Und so tauchen mehr und mehr Menschen auf, schon bald sind die meisten unbekannt und die Konturen werden unscharf.

Gleichzeitig spürt das Kind eine Wärme im Rücken, wie von einem Licht von weit her und es schaut auch dorthin, wie zur aufgehenden Sonne am Horizont und es spürt die Wärme im Rücken und läßt sich bescheinen in seiner Zeit, so wie all die anderen in ihrer Zeit beschienen sind.
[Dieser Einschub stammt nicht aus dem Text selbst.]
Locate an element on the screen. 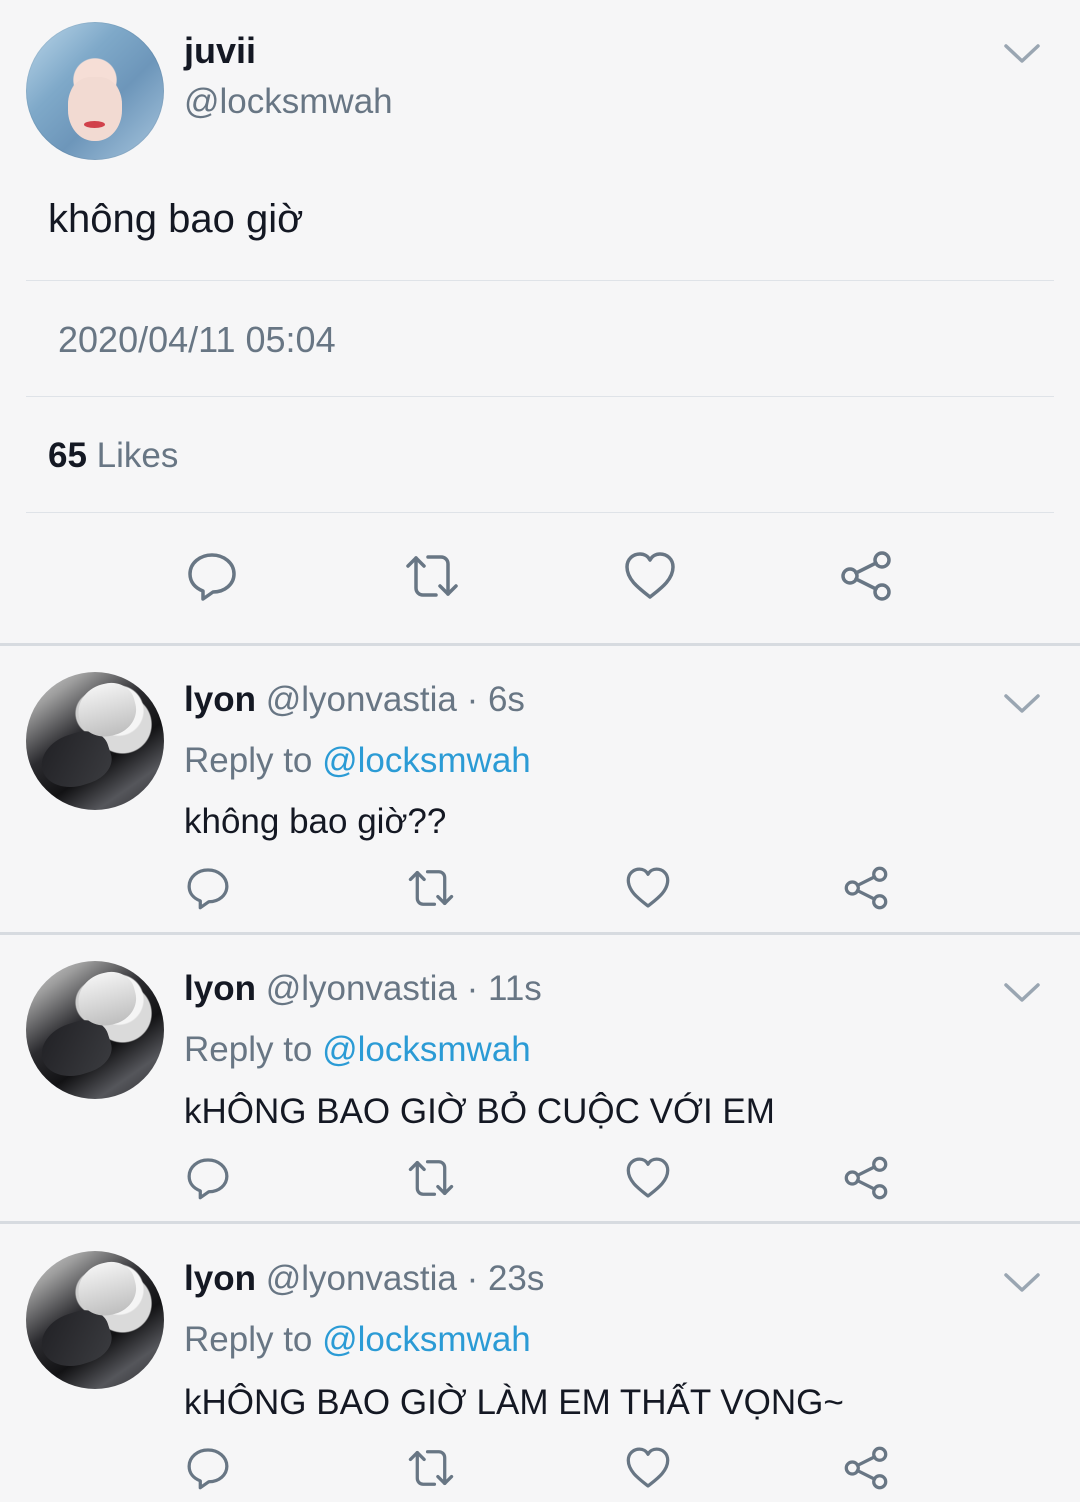 The image size is (1080, 1502). reply-text: kHÔNG BAO GIỜ BỎ CUỘC VỚI EM is located at coordinates (480, 1112).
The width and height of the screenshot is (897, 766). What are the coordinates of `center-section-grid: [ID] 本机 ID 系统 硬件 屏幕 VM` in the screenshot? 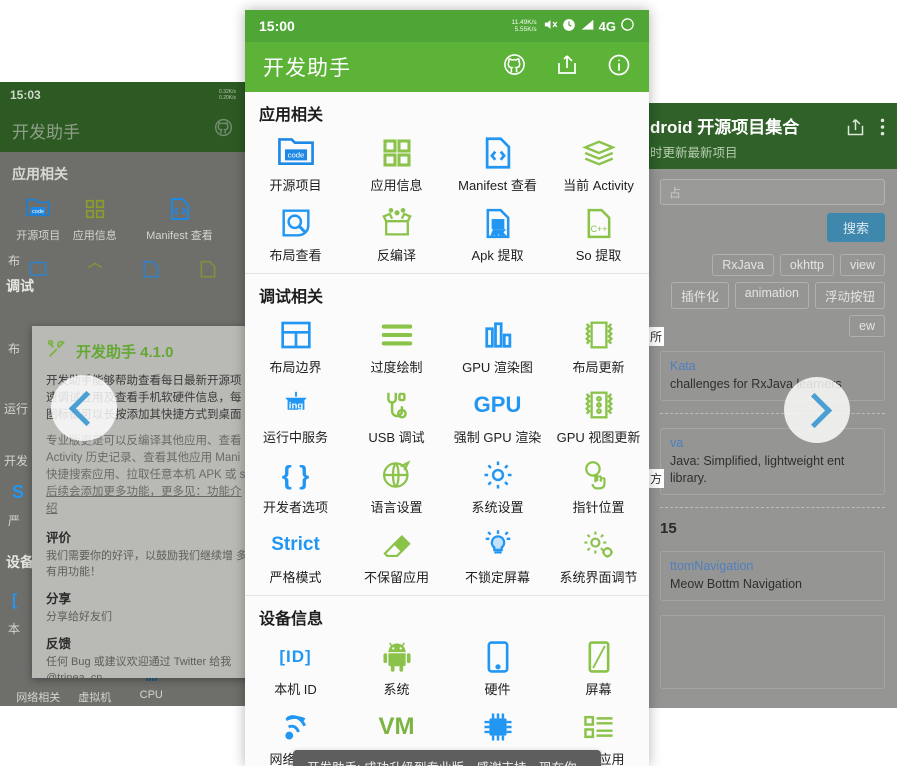 It's located at (447, 700).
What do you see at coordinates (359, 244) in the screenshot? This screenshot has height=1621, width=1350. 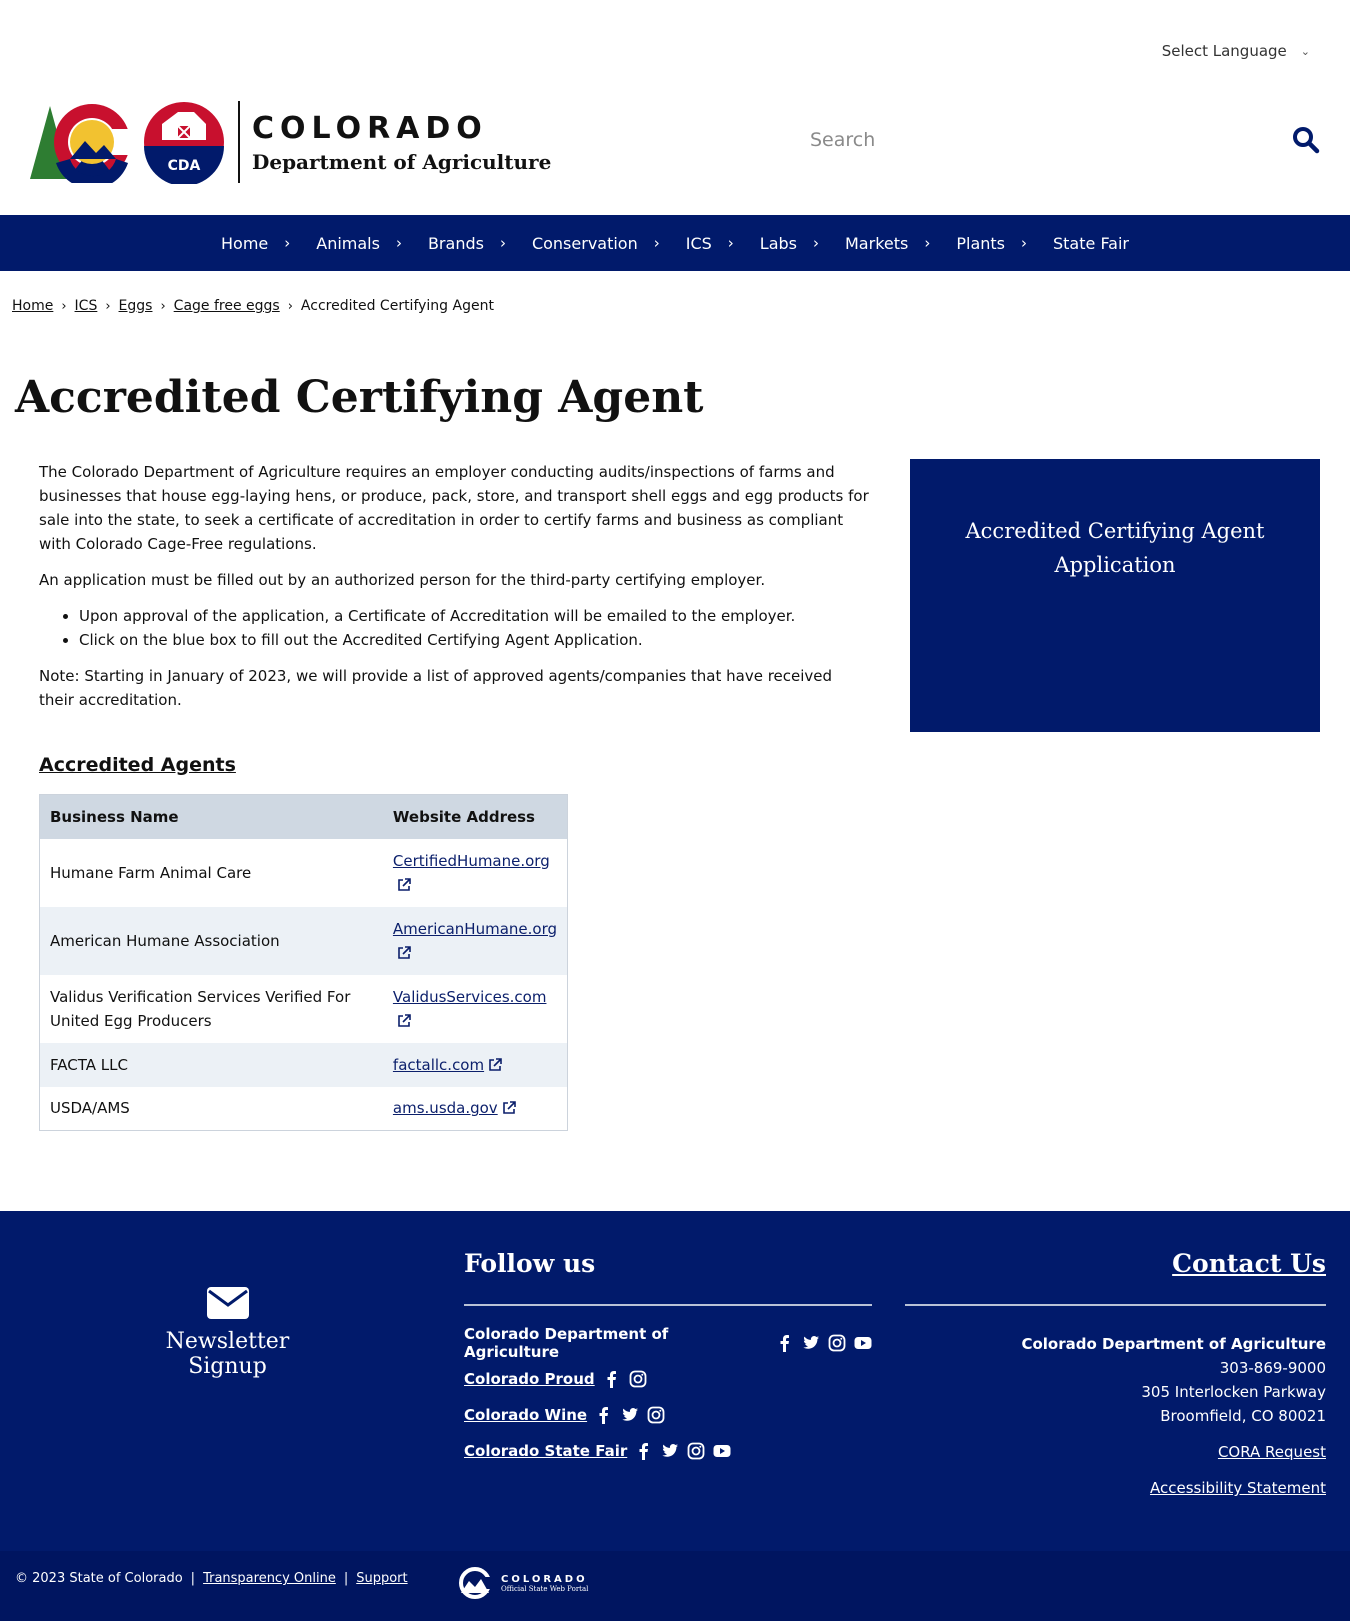 I see `nav-item-animals: Animals ›` at bounding box center [359, 244].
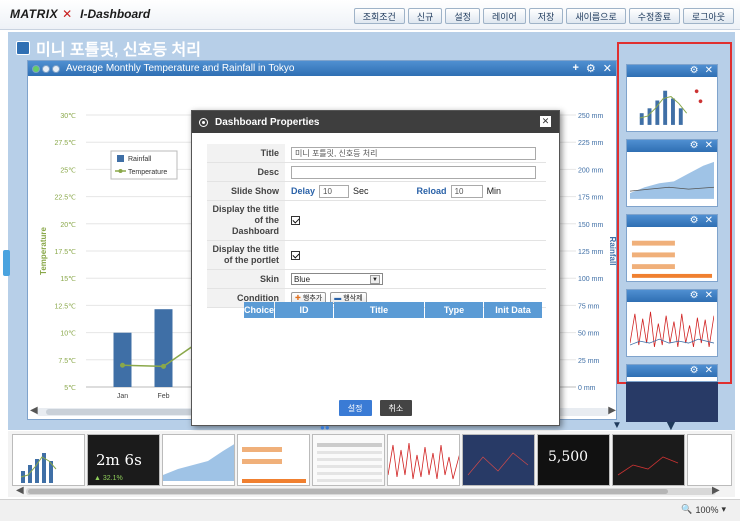  I want to click on zoom-control: 🔍 100% ▾, so click(704, 510).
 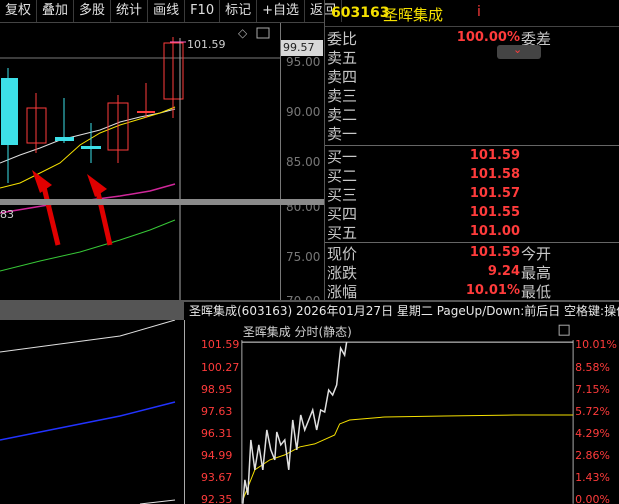 What do you see at coordinates (494, 252) in the screenshot?
I see `stat-value: 101.59` at bounding box center [494, 252].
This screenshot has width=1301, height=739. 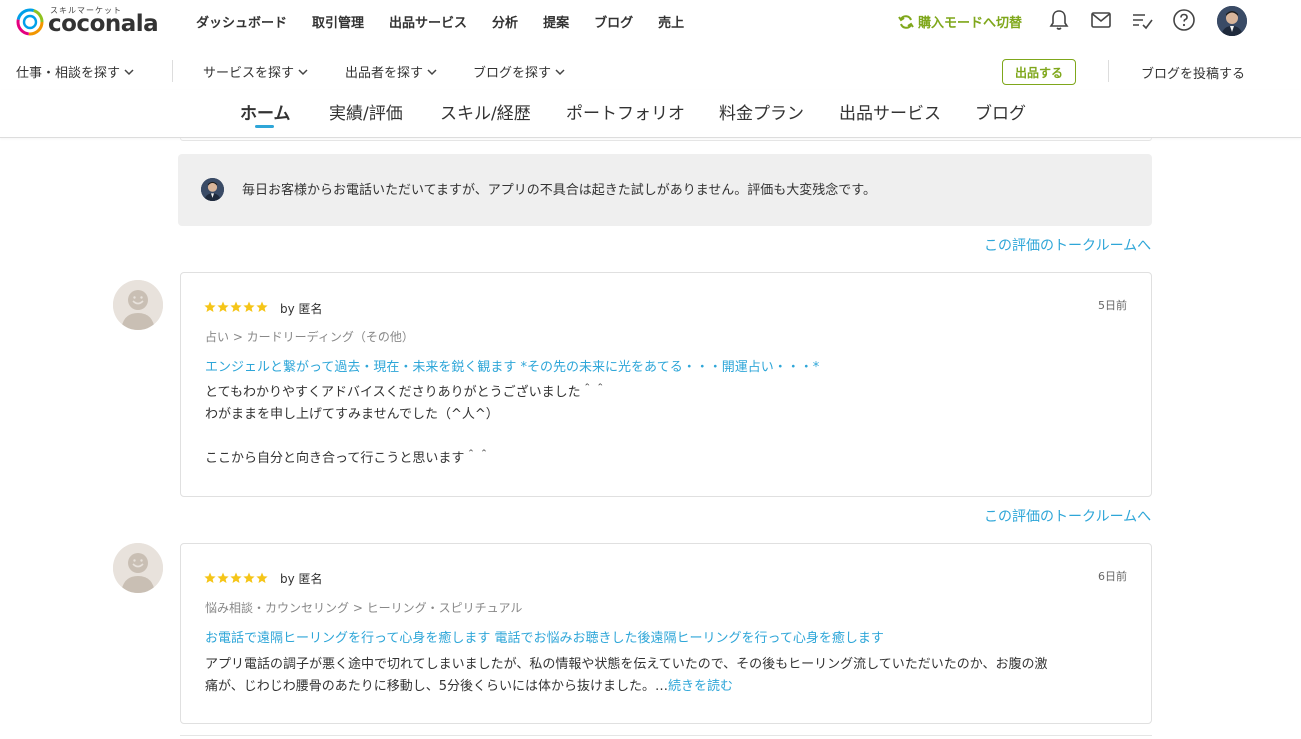 I want to click on active-tab-indicator, so click(x=264, y=126).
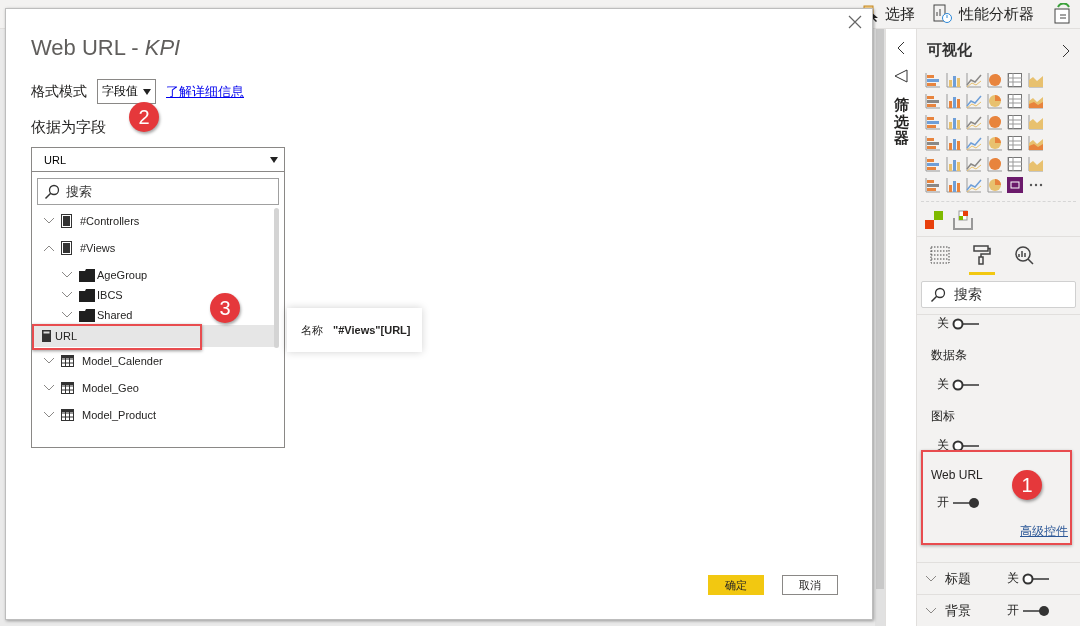  Describe the element at coordinates (943, 416) in the screenshot. I see `card-title: 图标` at that location.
Nach einer Weile ahnt das Kind, dass dieses Licht, welches am Horizont aufgeht, aus einem anderen Licht entstanden ist, welches ihm und allen anderen aber verborgen bleibt.

Für einen kurzen Moment zittert es vielleicht innerlich und spürt gleichzeitig diese Wärme im Rücken von weit her und nimmt diese Wärme ganz in sich auf.

Es atmet tief mit allen anderen von weit her nach weit hin und so schaut es auch nach vorne und nach beiden Seiten, sieht die Lebenden und die Toten, Geschwister oder Partner, die eigenen Kinder, die Arbeit und die gelungenen und gescheiterten Projekte.

Das Kind schaut und atmet weit wie seine Lungenflügel in alle Richtungen und alles hat seinen Platz und seine Zeit – Atem und Stille – Bewegung und Innehalten – Kommen und Gehen.

Wie in einer Geste der Bezeugung für das Erleben und Schauen verbeugen sich die Eltern und das Kind dann im eigenen Zeitmaß, richten sich wieder auf und beenden somit die Reise, auf die wir immer wieder gehen können.